Average rents in Saskatchewan’s biggest city have fallen 14 per cent, or more than $150 for a two-bedroom unit, with most of the cuts coming in older rental stock. The typical rent for a two-bedroom apartment is now around $1,075 per month. 

A building blitz of new rental properties has added nearly 1,500 new units in the past eight years, with another 172 rental apartments completing this year. 

Colliers does not see a quick recovery in rental income for older properties, noting that “market conditions remain historically weak.” But, the agency is quick to add, “this phenomenon is unique to Saskatoon and is not occurring on the same scale throughout major markets in Western Canada.” 

Some landlords may disagree.

Calgary

After four brutal years that saw vacancy rates increase, Calgary’s multi-family sector is on the mend.

“However,” cautions Avison Young in a first-quarter market report, “it is not anticipated that it will be a rapid recovery.”

Dragging on the rental market performance is the profusion of new condominiums now being rented. A CMHC survey estimates that 34 per cent of Calgary’s condos are rented, up from 31 per cent a year ago. Adding to the inventory are new purpose-built rental buildings, which are seeing the highest annual increase in 25 years. In 2017, for instance, 1,637 new rental units hit the market.

But the pace of construction has slowed and the vacancy rate has started to come down. CMHC, which counts only private rental buildings with at least three units, says the vacancy rate is now in the 6.3 per cent rage, down from 7 per cent a year ago. Modest as it is, it is also the first decrease in Calgary vacancy rates in five years.

In a mid-year investment report, Barclay Street Real Estate noted that the average price per door of the 16 apartment buildings sold in Calgary this year was $243,943, up from $192,120 at the same last year. Yet the total dollar volume fell 59 per cent to $49 million, as most of the action was in buildings priced at $3 million or less.

Edmonton

A number of Edmonton condo projects are being converted to rental buildings. 

Bradley Gingerich, a senior vice-president at CBRE, has helped in the sale of 11 projects that were originally slated to be condos but are now rentals.
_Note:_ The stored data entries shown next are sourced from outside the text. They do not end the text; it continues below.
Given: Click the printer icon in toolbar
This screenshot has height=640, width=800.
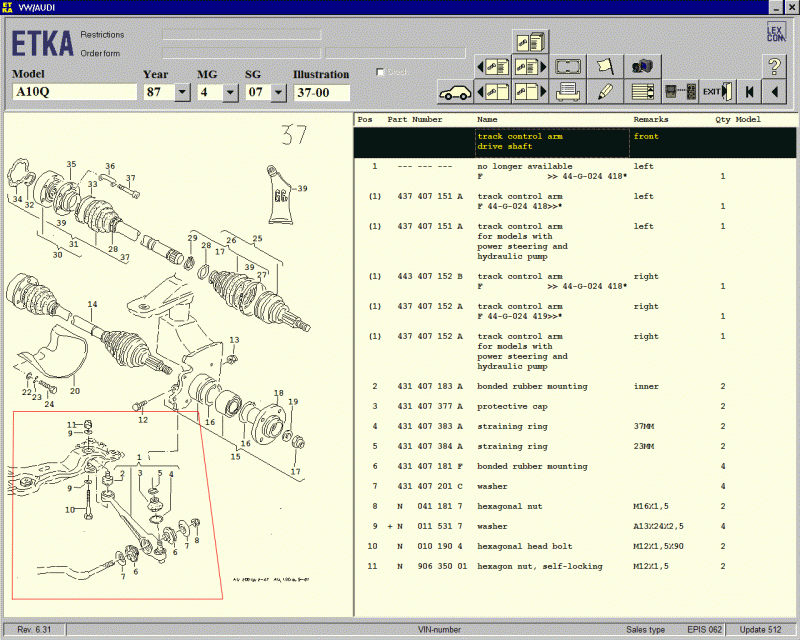Looking at the screenshot, I should 569,92.
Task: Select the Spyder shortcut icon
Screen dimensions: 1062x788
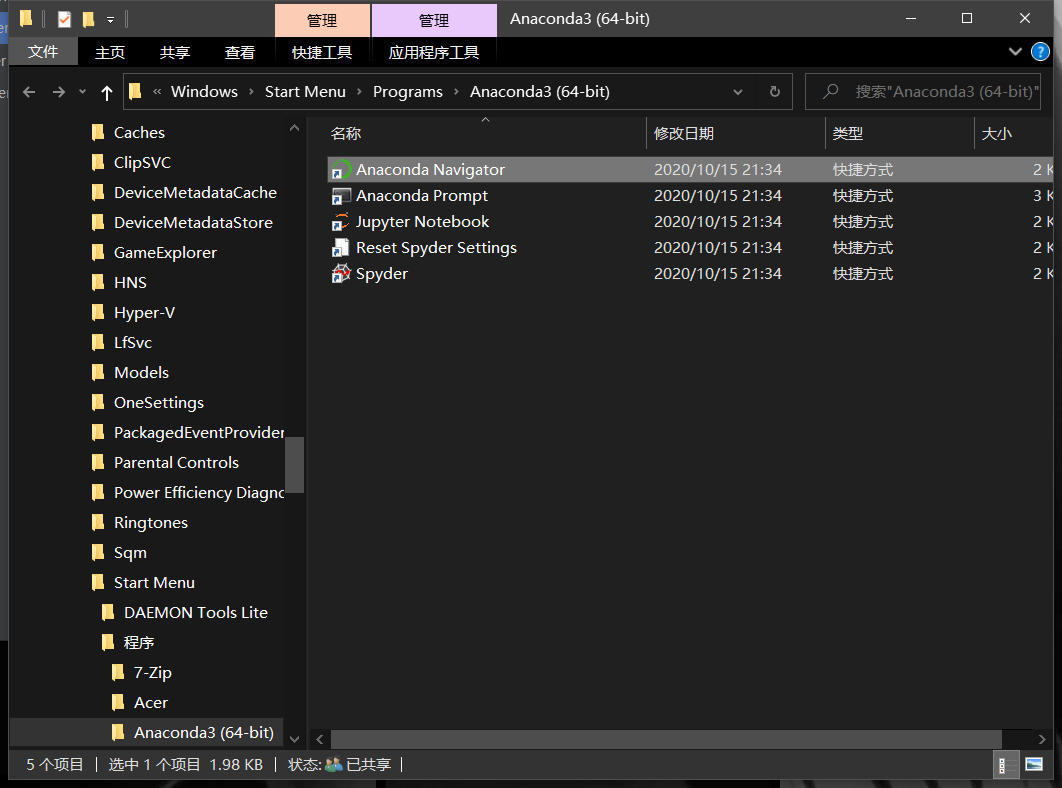Action: (341, 274)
A recent example is a 260-unit condo tower proposed for a site overlooking the Saskatchewan River. CBRE brokered the site in June for $9 million to a developer, Revera, for a 290-unit rental project.

Still, the inventory of new and unsold condos continues to increase, reports Altus Group, which estimates there were 1,600 unsold units available at the end of the first quarter. Meanwhile, sales of rental apartment buildings in the first quarter plunged 74 per cent from the same time last year.